→ SHORT PROBLEM: Reproduce verbatim the entries from the line containing "This screenshot has height=550, width=855." up to and including the line containing "[x=179, y=89]".

→ LISTED ENTRIES:
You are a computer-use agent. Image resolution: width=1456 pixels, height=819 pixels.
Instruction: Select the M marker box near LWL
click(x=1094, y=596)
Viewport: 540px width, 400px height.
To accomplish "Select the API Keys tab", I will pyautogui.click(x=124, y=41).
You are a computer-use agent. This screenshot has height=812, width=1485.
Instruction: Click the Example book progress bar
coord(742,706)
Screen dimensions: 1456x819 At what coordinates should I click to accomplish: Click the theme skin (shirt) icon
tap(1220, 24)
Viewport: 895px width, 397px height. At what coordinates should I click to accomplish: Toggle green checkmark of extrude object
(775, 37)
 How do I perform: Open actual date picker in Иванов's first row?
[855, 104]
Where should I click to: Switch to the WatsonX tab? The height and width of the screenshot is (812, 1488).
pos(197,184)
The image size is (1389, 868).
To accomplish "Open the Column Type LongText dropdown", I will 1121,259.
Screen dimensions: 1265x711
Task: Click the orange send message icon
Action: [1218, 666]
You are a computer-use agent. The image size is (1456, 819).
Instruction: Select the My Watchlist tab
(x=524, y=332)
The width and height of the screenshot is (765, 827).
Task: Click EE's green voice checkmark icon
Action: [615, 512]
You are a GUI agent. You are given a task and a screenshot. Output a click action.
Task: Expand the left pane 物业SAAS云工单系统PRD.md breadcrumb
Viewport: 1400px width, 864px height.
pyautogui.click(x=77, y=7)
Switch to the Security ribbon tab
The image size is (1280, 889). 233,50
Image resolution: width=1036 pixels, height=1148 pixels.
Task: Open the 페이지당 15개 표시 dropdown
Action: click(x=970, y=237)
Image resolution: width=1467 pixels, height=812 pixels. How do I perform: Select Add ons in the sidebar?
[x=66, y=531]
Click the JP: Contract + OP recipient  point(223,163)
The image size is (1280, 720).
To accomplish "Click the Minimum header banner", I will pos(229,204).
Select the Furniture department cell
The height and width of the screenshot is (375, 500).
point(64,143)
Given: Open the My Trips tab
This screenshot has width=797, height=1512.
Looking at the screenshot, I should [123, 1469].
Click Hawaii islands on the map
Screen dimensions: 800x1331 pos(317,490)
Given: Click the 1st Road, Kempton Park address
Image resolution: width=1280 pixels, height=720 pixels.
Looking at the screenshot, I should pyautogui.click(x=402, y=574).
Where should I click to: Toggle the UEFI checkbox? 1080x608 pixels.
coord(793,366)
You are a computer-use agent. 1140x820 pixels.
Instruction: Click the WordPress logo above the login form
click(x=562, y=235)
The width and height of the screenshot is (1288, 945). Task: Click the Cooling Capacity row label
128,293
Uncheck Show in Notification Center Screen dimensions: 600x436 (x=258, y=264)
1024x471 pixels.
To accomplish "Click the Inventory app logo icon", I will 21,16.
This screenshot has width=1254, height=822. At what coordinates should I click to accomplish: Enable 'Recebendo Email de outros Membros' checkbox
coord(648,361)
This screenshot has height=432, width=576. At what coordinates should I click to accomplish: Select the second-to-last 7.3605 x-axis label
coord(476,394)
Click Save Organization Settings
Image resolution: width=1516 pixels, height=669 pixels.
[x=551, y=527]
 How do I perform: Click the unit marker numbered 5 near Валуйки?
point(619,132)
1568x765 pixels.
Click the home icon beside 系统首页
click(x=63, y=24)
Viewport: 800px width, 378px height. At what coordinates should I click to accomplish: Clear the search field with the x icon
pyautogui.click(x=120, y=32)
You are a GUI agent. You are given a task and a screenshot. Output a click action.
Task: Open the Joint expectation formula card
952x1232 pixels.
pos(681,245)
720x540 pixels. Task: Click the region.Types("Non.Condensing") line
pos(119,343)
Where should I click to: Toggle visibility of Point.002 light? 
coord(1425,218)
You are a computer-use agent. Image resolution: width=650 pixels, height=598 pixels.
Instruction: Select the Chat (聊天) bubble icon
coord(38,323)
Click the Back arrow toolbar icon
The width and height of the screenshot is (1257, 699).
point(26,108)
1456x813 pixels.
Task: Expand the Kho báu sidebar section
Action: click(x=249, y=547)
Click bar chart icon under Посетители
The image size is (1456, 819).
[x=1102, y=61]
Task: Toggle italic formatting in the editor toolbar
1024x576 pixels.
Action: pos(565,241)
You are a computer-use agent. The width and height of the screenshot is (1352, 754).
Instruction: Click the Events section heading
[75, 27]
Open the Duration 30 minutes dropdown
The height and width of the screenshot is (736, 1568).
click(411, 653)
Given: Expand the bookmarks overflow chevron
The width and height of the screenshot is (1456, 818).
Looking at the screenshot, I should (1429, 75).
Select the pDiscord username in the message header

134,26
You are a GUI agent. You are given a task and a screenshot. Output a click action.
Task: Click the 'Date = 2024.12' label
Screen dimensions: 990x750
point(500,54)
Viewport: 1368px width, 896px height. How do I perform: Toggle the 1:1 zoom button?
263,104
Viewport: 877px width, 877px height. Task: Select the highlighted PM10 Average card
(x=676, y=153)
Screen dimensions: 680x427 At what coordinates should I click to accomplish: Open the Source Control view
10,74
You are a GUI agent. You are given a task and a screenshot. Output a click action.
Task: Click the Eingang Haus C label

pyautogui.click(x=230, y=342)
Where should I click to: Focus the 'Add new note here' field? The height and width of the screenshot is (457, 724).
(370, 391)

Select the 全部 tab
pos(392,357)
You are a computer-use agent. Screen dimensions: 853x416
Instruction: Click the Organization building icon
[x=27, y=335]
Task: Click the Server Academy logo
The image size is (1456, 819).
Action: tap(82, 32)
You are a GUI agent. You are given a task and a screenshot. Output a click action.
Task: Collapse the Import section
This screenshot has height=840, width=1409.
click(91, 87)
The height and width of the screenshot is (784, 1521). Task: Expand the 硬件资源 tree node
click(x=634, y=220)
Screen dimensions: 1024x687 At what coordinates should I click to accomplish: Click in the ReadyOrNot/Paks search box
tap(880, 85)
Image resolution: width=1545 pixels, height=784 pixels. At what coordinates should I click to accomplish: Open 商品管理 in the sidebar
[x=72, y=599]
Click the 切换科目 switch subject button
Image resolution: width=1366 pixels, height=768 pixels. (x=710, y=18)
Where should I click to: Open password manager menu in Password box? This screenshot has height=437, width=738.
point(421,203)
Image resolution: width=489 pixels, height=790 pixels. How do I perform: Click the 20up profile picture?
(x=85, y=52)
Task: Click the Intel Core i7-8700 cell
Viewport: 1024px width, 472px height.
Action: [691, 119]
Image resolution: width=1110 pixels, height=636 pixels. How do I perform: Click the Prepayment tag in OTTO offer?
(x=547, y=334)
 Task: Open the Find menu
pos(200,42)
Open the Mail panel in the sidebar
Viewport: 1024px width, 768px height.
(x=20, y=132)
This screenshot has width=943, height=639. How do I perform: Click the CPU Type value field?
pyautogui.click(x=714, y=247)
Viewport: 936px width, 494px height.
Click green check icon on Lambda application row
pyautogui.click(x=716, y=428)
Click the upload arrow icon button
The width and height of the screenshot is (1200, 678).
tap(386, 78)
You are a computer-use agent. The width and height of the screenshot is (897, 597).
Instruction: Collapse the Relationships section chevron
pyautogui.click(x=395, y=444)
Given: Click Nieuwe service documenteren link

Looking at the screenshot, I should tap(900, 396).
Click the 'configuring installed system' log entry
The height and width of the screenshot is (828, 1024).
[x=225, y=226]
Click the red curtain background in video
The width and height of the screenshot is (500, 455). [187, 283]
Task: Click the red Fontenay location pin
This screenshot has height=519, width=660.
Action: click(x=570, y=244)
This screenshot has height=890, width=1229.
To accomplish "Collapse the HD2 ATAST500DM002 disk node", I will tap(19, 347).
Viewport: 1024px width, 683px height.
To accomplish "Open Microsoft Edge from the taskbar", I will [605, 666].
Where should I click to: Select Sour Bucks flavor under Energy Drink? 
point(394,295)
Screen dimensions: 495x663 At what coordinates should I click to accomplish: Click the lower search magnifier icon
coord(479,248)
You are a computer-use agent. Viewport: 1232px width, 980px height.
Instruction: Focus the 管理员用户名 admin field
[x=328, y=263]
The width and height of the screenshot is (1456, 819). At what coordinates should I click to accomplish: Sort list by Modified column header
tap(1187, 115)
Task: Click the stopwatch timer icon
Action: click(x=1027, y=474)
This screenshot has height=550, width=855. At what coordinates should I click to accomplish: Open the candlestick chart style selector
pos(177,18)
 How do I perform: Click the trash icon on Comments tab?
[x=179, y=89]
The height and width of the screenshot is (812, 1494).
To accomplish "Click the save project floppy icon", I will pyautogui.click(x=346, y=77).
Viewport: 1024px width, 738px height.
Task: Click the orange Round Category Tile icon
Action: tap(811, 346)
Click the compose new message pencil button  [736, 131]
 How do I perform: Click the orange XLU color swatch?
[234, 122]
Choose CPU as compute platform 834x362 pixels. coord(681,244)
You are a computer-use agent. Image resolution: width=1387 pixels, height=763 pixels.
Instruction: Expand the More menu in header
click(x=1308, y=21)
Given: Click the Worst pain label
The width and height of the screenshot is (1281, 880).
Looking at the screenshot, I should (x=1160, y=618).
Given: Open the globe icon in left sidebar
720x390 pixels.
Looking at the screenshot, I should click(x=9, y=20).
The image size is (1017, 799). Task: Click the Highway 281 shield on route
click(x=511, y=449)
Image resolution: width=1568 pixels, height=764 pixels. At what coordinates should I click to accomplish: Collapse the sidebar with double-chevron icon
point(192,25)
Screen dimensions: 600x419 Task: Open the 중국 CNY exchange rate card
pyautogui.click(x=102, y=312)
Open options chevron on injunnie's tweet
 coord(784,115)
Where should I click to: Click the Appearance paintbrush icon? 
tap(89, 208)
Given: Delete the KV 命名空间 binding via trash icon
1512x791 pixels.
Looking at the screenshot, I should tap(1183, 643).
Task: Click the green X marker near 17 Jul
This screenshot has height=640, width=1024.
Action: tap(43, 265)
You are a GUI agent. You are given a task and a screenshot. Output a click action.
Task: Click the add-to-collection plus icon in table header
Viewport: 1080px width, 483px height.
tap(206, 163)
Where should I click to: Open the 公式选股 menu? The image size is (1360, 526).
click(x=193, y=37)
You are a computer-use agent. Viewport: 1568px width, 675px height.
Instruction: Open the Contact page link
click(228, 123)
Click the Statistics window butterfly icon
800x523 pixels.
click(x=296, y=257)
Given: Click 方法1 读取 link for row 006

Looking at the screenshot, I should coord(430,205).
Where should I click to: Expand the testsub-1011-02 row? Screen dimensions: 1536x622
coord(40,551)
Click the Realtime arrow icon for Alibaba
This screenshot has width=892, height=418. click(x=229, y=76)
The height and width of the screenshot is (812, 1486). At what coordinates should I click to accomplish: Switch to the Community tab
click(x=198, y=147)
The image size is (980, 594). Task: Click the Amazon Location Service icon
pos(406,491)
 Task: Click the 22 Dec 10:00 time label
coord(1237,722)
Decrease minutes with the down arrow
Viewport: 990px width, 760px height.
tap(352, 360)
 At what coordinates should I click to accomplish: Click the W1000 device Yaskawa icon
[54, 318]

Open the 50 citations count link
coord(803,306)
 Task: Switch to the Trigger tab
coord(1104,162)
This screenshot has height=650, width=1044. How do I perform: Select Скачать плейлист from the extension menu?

→ RESPONSE TO THE EXERCISE:
This screenshot has height=550, width=855. At what coordinates should I click to accomplish: Open the candlestick chart style selector
pos(177,18)
 How do I perform: Click the trash icon on Comments tab?
[x=179, y=89]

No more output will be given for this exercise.